Task details>
Begin with the line containing "Screen dimensions: 1366x657" and copy each line exactly through the last line of the entries, inclusive.

Source data>
==========
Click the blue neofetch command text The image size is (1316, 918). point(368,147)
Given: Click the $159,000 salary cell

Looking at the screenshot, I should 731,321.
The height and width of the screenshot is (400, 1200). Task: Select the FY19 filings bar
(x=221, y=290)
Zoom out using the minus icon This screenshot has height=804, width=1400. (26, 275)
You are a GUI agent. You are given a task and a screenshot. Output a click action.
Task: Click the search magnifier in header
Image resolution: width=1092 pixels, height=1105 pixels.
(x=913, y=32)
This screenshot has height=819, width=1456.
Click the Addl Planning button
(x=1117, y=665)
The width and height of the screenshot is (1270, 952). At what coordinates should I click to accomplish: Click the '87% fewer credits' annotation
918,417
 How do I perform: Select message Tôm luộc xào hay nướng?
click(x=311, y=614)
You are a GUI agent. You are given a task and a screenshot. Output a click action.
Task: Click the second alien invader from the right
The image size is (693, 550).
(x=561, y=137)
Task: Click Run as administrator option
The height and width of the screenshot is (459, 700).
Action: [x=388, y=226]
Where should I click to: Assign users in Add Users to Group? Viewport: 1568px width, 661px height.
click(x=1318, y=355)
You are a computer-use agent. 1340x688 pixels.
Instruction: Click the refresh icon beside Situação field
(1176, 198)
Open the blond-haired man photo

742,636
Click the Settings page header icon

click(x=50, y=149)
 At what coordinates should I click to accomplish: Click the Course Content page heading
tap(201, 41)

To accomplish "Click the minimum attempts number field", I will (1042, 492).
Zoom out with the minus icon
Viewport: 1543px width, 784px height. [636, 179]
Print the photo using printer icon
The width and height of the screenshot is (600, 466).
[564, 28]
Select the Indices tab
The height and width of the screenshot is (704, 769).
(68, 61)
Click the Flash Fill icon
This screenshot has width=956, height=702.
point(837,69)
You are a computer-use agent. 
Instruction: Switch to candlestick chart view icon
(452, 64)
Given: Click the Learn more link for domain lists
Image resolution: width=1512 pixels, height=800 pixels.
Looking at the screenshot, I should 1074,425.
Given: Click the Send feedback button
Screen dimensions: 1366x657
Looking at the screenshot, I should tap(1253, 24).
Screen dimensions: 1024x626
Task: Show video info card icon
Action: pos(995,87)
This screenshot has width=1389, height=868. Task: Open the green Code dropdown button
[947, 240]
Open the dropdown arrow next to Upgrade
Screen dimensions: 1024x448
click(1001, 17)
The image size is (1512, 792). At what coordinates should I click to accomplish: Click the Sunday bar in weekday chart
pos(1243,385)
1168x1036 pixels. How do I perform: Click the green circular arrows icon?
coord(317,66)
==========
The completed task>
Screen dimensions: 1366x657
Looking at the screenshot, I should tap(1253, 24).
Screen dimensions: 1024x626
Task: Show video info card icon
Action: pos(995,87)
This screenshot has width=1389, height=868. Task: Open the green Code dropdown button
[947, 240]
Open the dropdown arrow next to Upgrade
Screen dimensions: 1024x448
click(1001, 17)
The image size is (1512, 792). At what coordinates should I click to accomplish: Click the Sunday bar in weekday chart
pos(1243,385)
1168x1036 pixels. How do I perform: Click the green circular arrows icon?
coord(317,66)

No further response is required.